Search the records below for "accomplish" and copy every line it turns up in.

---

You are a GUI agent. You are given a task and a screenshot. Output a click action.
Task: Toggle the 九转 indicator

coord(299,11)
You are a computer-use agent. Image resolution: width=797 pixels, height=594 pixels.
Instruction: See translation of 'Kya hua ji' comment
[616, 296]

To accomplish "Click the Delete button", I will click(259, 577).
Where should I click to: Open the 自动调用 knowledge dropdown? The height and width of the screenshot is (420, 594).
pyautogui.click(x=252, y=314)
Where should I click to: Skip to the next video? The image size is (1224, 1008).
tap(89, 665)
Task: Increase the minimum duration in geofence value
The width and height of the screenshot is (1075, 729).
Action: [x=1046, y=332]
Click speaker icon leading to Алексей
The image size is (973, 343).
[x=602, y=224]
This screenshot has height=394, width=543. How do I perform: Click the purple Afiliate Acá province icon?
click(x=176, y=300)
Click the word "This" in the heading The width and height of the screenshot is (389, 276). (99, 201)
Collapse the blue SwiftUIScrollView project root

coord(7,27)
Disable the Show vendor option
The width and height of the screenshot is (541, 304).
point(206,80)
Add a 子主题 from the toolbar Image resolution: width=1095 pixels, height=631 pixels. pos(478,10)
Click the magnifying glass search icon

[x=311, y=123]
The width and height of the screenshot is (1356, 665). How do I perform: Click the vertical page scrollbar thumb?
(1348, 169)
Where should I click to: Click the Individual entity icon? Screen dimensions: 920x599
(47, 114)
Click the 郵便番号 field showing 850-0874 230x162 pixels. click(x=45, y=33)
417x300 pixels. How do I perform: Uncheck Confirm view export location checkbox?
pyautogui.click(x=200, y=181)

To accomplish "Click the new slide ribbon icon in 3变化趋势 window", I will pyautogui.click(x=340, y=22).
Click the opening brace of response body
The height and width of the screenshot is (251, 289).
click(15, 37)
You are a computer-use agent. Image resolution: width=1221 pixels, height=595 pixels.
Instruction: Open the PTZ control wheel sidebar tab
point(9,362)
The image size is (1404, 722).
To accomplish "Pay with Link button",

---

* Written response
To accomplish "Click the Delete button", I will click(259, 577).
To accomplish "Click the new slide ribbon icon in 3变化趋势 window", I will pyautogui.click(x=340, y=22).
To accomplish "Pay with Link button",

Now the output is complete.